The Senate wasn’t required to read the entire bill once Johnson started the process. The Wisconsin Republican could have asked unanimous consent that the clerks suspend the reading. And, if no senator on the floor objected to such a request, the Senate could have gotten on with debate on the bill. Or, if Johnson and other GOP "watchdogs" weren’t on the floor or were asleep at the switch, a Democrat could ask unanimous consent to end the reading. If Johnson or another GOP member failed to object, the reading would have ceased.
But they read the entire substitute amendment. All 628 pages worth.

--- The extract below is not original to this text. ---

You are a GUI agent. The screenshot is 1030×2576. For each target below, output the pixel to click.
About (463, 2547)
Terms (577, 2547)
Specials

"I’m absolutely supportive," Sen. James Lankford, R-Okla., said of Johnson’s effort. "This is, we think, a nearly $2 trillion bill. This is not unreasonable."
Lankford said senators "need to be able to review it."
But listening to the clerk read legislative text out loud in the chamber isn’t how senators contemplate and consider issues before them. And they certainly didn’t take advantage of this opportunity Thursday night. What usually happens is legislative aides with particular policy expertise study relevant sections of a bill. Counsel pores over it. Only a few senators wandered through the chamber at all as the clerks read through the bill Thursday.
In short, there was a lot of reading. But very little listening.